BEGIN PROVIDED TEXT

1. System requirements

This section describes hardware requirements and software tuning for correct and performant operations. Most of these recommendations are not specific to Halon, but rather any disk intensive (IOPS) transactional workload.

1.1. Storage disks

MTAs are usually operated in queueing mode, especially those handling delivery out on the Internet. Each message is first received and accepted by the MTA, and then passed on to another MTA. Each message needs to be stored on disk, in order to guarantee that no message is lost. For most queuing MTAs, the disk will be the bottleneck. Both total number of IOPS (with fsync) and latency need to be considered, for a certain message size and concurrency. The queue storage is referred to as “spool” from hereon. Consider the following:

  • Spool disks should be optimized for high sustained IOPS and low latency, with regards to the expected concurrency and message size. Modern SSD/NVMe and SAS disks are known to provide high performance.

  • The MTA must fsync/journal messages to disk to provide reliable deliveries and no data loss. This comes with a latency cost that needs to be considered. There is an option to disable fsync (spool.fsync), but it’s not recommended for normal use.

  • RAID10 is generally regarded as being the most performant RAID level

  • Spool disks can be benchmarked with regards to IOPS, and we recommend dimensioning for a few IOPS per message/s.

  • The spool file system should be mounted with noatime so that access times on files are not updated (the timestamp is not used).

  • If possible, use a separate disk for the spool, logs and swap for better and more predictable performance.

1.2. CPU

CPU is often the second most important resource. Network transmission is arguably more important, but it typically depends on factors you cannot control nor predict. The MTA is event-based (asynchronous I/O) running on several event loops (multithreading). Hence, more CPU cores and a higher clock speed will improve the overall performance.

END PROVIDED TEXT

▸ EXERCISE DIRECTIONS: Revise the system requirements passage, starting at the words "MTAs are usually" and stopping after "provide high performance.", so that "latency" becomes "delay".

BEGIN PROVIDED DATA

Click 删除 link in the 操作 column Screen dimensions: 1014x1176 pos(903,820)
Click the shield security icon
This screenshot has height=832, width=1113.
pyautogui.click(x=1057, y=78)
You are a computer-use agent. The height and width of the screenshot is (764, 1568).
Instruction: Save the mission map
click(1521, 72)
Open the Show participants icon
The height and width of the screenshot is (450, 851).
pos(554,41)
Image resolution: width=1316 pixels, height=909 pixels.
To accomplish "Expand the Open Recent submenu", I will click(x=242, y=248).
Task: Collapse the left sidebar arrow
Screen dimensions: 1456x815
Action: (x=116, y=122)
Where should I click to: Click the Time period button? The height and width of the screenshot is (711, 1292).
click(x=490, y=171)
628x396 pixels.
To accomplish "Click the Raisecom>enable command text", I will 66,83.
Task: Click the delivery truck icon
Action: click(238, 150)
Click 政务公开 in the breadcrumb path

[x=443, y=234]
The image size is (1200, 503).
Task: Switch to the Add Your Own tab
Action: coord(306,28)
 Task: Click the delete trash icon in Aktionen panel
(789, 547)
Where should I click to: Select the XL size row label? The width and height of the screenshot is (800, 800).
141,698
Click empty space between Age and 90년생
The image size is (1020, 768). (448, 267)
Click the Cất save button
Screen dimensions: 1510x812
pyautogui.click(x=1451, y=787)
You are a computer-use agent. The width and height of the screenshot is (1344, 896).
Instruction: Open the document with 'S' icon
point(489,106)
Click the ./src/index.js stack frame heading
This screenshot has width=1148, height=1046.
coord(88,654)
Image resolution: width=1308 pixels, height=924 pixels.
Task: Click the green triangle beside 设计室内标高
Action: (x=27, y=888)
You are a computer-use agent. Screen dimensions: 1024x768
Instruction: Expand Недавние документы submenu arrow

END PROVIDED DATA

▸ THE COMPLETED TASK:
MTAs are usually operated in queueing mode, especially those handling delivery out on the Internet. Each message is first received and accepted by the MTA, and then passed on to another MTA. Each message needs to be stored on disk, in order to guarantee that no message is lost. For most queuing MTAs, the disk will be the bottleneck. Both total number of IOPS (with fsync) and delay need to be considered, for a certain message size and concurrency. The queue storage is referred to as “spool” from hereon. Consider the following:

  • Spool disks should be optimized for high sustained IOPS and low delay, with regards to the expected concurrency and message size. Modern SSD/NVMe and SAS disks are known to provide high performance.